Extract to read:
-----

Coursera

Ungraded Lab: Predicting Sunspots with Neural Networks

At this point in the course, you should be able to explore different network architectures for forecasting. In the previous weeks, you’ve used DNNs, RNNs, and CNNs to build these different models. In the final practice lab for this course, you’ll try one more configuration and that is a combination of all these types of networks: the data windows will pass through a convolution, followed by stacked LSTMs, followed by stacked dense layers. See if this improves results or you can just opt for simpler models.

Imports

import tensorflow as tf
import numpy as np
import matplotlib.pyplot as plt
import csv

Utilities

def plot_series(x, y, format="-", start=0, end=None, 
                title=None, xlabel=None, ylabel=None, legend=None ):
    """
    Visualizes time series data

    Args:
      x (array of int) - contains values for the x-axis
      y (array of int or tuple of arrays) - contains the values for the y-axis
      format (string) - line style when plotting the graph
      start (int) - first time step to plot
      end (int) - last time step to plot
      title (string) - title of the plot
      xlabel (string) - label for the x-axis
      ylabel (string) - label for the y-axis
      legend (list of strings) - legend for the plot
    """

    # Setup dimensions of the graph figure
    plt.figure(figsize=(10, 6))
    
    # Check if there are more than two series to plot
    if type(y) is tuple:

      # Loop over the y elements
      for y_curr in y:

        # Plot the x and current y values
        plt.plot(x[start:end], y_curr[start:end], format)

-----

Data lines:
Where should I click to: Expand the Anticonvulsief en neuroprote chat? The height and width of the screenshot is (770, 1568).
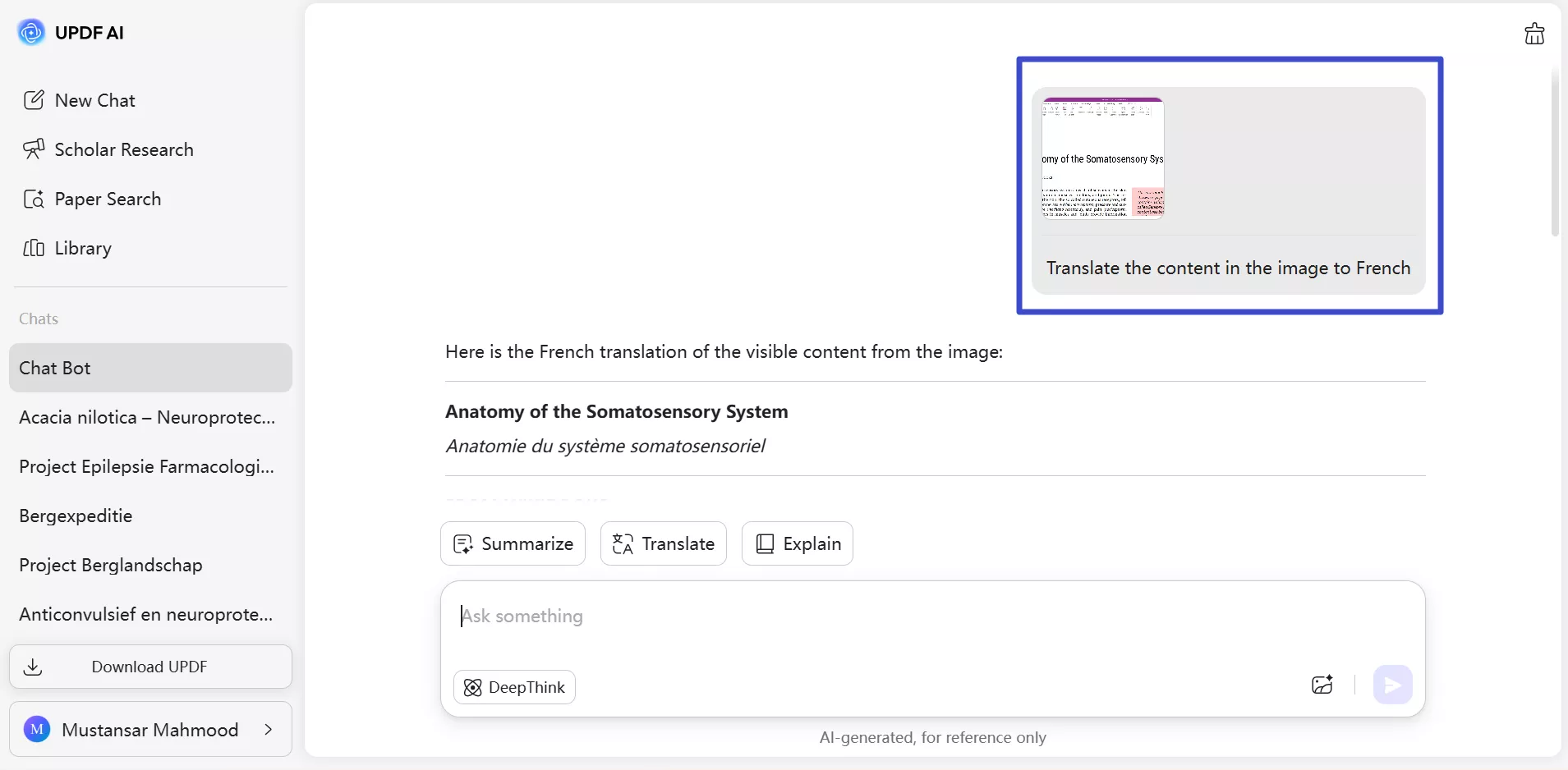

-----

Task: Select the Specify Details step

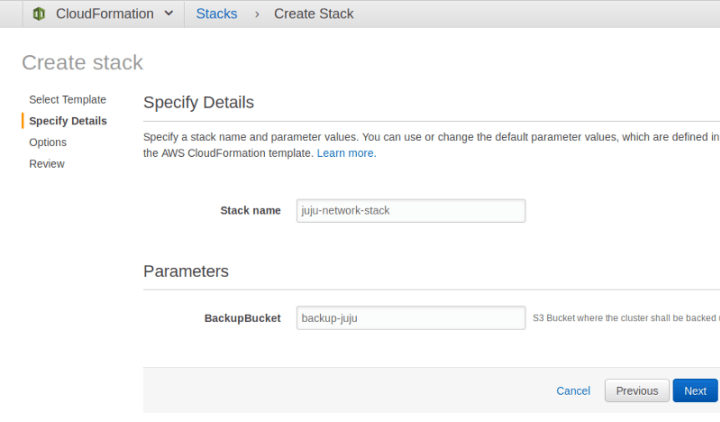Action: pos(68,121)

-----

Exercise task A:
According to the sunspot lab page, what sequence of layers do the data windows pass through in the combined model?
Exercise task B:
Resume the sunspot lab page from the point where it stops.

Task result A:
The data windows pass through a convolution, followed by stacked LSTMs, followed by stacked dense layers.

Task result B:
    else:
      # Plot the x and y values
      plt.plot(x[start:end], y[start:end], format)

    # Label the x-axis
    plt.xlabel(xlabel)

    # Label the y-axis
    plt.ylabel(ylabel)

    # Set the legend
    if legend:
      plt.legend(legend)

    # Set the title
    plt.title(title)

    # Overlay a grid on the graph
    plt.grid(True)

    # Draw the graph on screen
    plt.show()

Download and Preview the Dataset

# Download the Dataset
!wget https://storage.googleapis.com/tensorflow-1-public/course4/Sunspots.csv

# Initialize lists
time_step = []
sunspots = []

# Open CSV file
with open('./Sunspots.csv') as csvfile:
  
  # Initialize reader
  reader = csv.reader(csvfile, delimiter=',')
  
  # Skip the first line
  next(reader)
  
  # Append row and sunspot number to lists
  for row in reader:
    time_step.append(int(row[0]))
    sunspots.append(float(row[2]))

# Convert lists to numpy arrays
time = np.array(time_step)
series = np.array(sunspots)

# Preview the data
plot_series(time, series, xlabel='Month', ylabel='Monthly Mean Total Sunspot Number')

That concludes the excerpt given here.